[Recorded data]

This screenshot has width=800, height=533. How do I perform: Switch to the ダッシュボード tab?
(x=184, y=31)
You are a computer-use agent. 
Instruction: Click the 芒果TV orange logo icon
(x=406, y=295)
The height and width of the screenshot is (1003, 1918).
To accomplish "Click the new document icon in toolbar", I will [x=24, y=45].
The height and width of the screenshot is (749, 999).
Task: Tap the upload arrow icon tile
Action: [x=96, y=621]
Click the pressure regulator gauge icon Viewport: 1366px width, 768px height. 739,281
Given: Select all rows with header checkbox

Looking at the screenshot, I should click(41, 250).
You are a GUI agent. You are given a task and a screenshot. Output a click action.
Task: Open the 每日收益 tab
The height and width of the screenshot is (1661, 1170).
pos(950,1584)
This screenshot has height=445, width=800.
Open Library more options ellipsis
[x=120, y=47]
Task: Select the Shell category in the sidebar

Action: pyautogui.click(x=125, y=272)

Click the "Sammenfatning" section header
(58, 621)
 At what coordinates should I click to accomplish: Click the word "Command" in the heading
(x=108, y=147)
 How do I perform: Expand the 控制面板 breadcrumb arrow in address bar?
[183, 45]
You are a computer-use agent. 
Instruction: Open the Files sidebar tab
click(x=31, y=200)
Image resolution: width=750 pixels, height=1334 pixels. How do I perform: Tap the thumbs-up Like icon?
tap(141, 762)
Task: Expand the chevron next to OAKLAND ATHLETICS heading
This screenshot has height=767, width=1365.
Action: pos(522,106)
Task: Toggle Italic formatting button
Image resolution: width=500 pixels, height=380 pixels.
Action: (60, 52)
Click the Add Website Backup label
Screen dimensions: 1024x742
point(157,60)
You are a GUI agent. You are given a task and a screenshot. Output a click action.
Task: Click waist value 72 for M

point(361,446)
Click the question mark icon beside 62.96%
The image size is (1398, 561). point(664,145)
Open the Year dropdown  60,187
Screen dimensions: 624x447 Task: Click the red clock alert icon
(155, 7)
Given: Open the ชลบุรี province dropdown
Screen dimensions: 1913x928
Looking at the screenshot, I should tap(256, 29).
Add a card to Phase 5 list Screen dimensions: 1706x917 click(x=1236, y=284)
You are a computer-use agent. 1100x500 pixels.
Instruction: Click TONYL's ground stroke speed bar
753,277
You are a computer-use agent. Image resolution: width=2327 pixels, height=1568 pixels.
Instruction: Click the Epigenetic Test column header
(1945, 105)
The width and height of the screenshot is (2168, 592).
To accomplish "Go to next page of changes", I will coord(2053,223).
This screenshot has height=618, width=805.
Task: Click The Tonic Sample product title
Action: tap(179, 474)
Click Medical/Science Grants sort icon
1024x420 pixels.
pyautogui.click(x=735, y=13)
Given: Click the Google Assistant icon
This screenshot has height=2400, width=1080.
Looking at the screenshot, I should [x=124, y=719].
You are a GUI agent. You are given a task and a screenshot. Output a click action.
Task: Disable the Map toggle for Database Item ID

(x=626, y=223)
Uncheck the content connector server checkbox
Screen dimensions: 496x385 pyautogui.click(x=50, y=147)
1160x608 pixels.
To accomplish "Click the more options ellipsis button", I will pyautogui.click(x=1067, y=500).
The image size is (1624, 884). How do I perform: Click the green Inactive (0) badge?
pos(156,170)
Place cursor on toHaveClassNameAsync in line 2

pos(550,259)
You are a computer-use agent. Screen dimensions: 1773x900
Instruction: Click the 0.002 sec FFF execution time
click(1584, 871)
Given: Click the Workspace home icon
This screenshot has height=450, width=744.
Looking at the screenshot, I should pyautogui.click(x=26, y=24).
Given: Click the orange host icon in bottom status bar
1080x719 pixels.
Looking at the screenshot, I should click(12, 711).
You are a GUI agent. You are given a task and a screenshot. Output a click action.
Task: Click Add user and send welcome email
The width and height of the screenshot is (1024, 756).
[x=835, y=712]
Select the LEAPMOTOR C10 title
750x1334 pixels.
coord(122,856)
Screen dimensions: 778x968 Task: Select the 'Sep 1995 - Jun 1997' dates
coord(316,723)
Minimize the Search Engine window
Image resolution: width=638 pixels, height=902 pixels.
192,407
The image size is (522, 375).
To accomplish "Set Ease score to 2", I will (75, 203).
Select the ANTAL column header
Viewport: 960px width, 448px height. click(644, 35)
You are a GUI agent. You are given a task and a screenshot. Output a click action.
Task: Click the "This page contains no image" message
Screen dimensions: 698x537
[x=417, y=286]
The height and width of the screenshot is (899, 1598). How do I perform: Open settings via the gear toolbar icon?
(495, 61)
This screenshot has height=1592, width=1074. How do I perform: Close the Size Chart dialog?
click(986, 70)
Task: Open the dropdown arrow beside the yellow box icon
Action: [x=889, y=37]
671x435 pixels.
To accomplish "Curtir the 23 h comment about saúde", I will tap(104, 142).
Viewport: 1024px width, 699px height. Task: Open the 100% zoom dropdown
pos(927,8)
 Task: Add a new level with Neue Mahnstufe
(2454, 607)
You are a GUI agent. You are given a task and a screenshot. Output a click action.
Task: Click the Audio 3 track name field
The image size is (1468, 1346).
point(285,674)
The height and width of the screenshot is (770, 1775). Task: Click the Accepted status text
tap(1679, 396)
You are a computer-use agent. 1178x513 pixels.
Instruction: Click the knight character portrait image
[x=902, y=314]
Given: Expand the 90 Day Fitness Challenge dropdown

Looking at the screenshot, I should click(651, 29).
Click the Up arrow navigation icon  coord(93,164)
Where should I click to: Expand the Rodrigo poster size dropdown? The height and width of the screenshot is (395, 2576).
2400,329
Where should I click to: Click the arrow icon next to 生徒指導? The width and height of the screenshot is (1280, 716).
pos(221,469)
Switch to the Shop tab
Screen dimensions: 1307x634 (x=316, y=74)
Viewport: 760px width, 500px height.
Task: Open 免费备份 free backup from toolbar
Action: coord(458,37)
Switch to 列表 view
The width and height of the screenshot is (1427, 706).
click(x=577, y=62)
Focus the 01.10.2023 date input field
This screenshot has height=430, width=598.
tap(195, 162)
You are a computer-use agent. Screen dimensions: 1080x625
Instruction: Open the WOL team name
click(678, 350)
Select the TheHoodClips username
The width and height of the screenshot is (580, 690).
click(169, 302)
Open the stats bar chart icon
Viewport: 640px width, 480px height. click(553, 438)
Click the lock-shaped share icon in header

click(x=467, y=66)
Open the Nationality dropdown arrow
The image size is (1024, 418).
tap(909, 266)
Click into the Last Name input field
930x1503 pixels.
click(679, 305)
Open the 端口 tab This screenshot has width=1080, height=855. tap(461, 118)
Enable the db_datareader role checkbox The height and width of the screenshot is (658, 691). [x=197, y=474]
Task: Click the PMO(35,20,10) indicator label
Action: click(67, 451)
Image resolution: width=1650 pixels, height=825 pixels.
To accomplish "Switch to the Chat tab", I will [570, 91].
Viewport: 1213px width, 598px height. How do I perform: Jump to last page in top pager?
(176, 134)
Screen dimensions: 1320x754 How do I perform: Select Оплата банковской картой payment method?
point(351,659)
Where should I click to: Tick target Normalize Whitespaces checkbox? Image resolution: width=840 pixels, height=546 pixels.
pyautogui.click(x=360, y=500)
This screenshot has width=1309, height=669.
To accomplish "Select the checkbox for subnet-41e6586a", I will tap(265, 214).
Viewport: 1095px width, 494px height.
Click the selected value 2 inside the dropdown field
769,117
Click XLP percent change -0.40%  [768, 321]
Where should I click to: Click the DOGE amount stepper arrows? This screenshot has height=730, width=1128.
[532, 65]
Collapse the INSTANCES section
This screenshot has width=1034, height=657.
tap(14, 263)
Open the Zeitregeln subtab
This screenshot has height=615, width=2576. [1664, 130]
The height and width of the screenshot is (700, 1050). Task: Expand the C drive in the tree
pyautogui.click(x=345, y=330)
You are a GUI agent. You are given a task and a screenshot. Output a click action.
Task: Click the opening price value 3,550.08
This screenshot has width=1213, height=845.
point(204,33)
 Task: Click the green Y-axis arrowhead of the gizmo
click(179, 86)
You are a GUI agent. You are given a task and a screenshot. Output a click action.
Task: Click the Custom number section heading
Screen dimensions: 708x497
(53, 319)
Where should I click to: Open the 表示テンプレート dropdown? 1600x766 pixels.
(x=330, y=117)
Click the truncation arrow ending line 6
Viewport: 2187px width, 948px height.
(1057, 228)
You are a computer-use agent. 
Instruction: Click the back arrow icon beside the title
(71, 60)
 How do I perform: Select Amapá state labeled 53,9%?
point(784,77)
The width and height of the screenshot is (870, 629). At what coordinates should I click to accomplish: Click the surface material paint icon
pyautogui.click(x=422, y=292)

### EXERCISE REQUIREMENTS:
In the entries above, count every line containing the word "computer". Write only the total.

### WORKED SOLUTION:
8